# [TASK PROMPT]
Copy each line of the records below that mentions the word "Přidat".

# [SUPPLIED MATERIAL]
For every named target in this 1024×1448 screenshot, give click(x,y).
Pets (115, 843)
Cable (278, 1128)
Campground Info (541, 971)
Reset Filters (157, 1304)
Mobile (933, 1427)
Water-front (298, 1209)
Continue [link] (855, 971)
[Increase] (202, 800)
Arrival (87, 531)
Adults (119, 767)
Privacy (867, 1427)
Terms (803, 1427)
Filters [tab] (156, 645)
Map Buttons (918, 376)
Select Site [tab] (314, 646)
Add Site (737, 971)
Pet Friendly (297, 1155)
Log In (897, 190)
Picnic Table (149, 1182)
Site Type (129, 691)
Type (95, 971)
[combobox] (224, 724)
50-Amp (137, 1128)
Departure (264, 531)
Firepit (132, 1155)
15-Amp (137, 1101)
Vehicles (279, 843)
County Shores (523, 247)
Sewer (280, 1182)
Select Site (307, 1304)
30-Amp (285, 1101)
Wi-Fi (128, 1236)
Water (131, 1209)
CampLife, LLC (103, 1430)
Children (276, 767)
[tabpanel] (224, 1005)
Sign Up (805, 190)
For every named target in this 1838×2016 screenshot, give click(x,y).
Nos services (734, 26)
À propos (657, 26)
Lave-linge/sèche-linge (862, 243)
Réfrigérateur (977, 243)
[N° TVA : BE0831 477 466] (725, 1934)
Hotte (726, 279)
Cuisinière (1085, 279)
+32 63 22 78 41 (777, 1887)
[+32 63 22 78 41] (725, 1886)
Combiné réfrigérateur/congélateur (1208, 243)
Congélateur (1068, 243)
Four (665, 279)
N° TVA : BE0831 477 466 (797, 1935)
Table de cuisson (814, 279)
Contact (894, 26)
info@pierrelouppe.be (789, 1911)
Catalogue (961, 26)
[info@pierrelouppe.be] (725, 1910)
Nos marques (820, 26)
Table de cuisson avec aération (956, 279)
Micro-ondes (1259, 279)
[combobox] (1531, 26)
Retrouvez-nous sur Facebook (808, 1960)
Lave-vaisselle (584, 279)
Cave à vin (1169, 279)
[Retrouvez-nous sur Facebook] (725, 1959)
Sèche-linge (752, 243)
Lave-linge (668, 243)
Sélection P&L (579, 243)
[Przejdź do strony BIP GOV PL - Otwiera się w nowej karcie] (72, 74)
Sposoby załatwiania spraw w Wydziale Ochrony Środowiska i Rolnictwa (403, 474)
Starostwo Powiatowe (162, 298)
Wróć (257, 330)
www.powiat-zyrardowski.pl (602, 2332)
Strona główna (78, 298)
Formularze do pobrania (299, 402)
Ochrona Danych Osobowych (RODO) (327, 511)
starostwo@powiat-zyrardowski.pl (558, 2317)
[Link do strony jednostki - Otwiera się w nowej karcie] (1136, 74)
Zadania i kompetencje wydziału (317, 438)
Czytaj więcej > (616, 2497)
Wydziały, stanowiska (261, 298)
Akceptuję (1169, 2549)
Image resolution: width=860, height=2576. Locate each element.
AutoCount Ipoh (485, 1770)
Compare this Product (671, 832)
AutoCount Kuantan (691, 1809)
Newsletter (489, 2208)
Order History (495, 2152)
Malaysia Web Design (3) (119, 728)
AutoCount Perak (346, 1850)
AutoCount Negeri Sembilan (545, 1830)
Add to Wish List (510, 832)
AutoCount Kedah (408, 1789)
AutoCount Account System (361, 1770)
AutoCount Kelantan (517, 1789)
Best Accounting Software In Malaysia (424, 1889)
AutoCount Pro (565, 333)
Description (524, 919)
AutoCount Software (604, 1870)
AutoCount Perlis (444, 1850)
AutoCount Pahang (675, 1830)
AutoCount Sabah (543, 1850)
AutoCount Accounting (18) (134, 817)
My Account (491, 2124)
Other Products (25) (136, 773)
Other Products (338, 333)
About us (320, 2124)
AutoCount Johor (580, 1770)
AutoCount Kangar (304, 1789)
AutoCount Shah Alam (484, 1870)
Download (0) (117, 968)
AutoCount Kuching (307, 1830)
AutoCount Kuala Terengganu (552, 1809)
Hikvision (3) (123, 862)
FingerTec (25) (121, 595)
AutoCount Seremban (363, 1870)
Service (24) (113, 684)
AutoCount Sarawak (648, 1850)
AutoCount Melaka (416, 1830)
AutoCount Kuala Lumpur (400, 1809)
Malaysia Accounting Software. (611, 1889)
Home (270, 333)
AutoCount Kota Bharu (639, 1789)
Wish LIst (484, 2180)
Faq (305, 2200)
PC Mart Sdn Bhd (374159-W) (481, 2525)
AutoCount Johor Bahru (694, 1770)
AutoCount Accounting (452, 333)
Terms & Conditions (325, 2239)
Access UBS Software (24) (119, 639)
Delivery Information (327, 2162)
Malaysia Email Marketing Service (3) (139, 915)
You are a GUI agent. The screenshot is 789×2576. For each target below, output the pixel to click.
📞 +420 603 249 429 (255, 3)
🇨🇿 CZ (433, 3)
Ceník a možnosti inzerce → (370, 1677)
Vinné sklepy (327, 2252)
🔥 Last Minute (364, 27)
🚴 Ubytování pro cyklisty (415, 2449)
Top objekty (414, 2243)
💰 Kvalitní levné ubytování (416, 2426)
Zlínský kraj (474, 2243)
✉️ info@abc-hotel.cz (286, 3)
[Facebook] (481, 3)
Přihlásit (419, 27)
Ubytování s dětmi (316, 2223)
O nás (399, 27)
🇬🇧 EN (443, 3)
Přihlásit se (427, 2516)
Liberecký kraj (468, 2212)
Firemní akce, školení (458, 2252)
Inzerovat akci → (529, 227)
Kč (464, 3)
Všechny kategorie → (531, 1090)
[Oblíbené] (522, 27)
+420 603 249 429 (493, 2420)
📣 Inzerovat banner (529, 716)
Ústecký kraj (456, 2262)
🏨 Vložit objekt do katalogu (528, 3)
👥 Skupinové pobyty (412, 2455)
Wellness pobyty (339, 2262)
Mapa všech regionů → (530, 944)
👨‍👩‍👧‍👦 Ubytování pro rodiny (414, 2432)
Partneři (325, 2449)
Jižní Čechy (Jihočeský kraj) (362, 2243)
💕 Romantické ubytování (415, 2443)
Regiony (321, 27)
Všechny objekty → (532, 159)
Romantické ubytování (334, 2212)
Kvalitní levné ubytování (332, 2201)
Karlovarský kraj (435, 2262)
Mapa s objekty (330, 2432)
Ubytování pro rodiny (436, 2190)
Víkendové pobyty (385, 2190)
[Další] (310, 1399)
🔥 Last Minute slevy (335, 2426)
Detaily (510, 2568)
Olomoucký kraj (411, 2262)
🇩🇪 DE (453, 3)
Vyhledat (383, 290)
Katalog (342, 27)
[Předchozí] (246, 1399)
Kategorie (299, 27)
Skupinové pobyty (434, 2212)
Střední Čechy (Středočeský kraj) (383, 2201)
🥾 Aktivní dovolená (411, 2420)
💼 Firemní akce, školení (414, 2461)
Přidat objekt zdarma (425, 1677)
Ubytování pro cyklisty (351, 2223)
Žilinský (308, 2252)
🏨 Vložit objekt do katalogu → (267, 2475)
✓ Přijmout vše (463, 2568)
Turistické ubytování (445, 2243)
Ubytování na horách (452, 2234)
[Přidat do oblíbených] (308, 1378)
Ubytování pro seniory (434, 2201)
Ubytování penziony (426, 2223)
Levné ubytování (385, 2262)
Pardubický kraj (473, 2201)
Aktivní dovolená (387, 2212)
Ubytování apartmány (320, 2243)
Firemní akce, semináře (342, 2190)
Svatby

# [SOLUTION TO THIS TASK]
Přidat objekt zdarma (425, 1677)
[Přidat do oblíbených] (308, 1378)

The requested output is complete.